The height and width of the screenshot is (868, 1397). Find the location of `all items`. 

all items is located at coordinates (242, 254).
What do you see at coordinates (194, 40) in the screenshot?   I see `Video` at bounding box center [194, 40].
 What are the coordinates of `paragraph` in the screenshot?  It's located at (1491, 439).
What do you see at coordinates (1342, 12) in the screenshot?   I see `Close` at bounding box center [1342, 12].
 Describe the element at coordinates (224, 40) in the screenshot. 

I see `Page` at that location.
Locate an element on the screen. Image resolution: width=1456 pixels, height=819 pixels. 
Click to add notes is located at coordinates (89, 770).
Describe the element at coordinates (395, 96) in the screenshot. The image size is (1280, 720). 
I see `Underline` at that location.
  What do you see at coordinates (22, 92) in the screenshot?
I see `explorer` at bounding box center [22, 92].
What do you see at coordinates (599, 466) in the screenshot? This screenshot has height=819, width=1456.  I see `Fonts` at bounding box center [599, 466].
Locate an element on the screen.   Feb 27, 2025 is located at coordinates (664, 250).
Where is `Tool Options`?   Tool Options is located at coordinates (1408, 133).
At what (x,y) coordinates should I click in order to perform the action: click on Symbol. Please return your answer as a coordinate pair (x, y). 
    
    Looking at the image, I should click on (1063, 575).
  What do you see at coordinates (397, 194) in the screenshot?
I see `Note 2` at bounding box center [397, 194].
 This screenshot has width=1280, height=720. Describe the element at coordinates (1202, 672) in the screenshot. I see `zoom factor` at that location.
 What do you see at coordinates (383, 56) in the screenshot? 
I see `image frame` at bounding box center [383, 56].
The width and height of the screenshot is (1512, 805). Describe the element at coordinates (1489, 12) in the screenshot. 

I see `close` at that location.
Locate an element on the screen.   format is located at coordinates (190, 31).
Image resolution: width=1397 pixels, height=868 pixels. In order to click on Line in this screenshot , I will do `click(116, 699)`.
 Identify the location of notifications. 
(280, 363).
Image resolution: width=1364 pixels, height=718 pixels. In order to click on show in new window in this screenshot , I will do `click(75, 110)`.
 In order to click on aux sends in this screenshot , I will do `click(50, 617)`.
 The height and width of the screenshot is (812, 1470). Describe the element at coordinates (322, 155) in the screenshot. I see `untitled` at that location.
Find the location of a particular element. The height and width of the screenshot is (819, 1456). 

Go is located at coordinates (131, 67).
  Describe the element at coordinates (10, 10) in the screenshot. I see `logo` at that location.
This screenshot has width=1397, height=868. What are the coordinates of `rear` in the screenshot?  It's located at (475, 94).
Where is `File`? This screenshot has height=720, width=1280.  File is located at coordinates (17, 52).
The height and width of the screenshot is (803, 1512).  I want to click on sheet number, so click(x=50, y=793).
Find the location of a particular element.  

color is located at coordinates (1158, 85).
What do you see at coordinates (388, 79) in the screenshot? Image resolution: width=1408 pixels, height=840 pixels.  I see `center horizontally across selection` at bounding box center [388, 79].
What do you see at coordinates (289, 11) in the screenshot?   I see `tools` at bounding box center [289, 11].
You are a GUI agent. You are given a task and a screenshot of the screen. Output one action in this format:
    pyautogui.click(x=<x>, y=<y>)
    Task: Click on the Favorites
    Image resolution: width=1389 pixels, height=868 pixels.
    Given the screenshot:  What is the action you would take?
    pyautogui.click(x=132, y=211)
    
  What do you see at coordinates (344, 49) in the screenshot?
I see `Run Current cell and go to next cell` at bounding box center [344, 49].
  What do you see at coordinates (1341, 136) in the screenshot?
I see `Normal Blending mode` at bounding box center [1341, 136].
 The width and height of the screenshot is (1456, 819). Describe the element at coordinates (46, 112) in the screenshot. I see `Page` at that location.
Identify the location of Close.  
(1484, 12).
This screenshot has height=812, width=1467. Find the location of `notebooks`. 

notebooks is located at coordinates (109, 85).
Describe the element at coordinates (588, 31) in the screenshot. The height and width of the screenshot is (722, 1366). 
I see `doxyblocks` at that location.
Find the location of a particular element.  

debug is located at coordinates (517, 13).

═══

◆ Task brief:
Copy the rows below word for word, beginning at the line that contains "Locate an element on the screen. Image" and stopping after the line that contains "What do you see at coordinates (599, 466)".

◆ Written reply:
Locate an element on the screen. Image resolution: width=1456 pixels, height=819 pixels. 
Click to add notes is located at coordinates (89, 770).
Describe the element at coordinates (395, 96) in the screenshot. The image size is (1280, 720). 
I see `Underline` at that location.
  What do you see at coordinates (22, 92) in the screenshot?
I see `explorer` at bounding box center [22, 92].
What do you see at coordinates (599, 466) in the screenshot? This screenshot has height=819, width=1456.  I see `Fonts` at bounding box center [599, 466].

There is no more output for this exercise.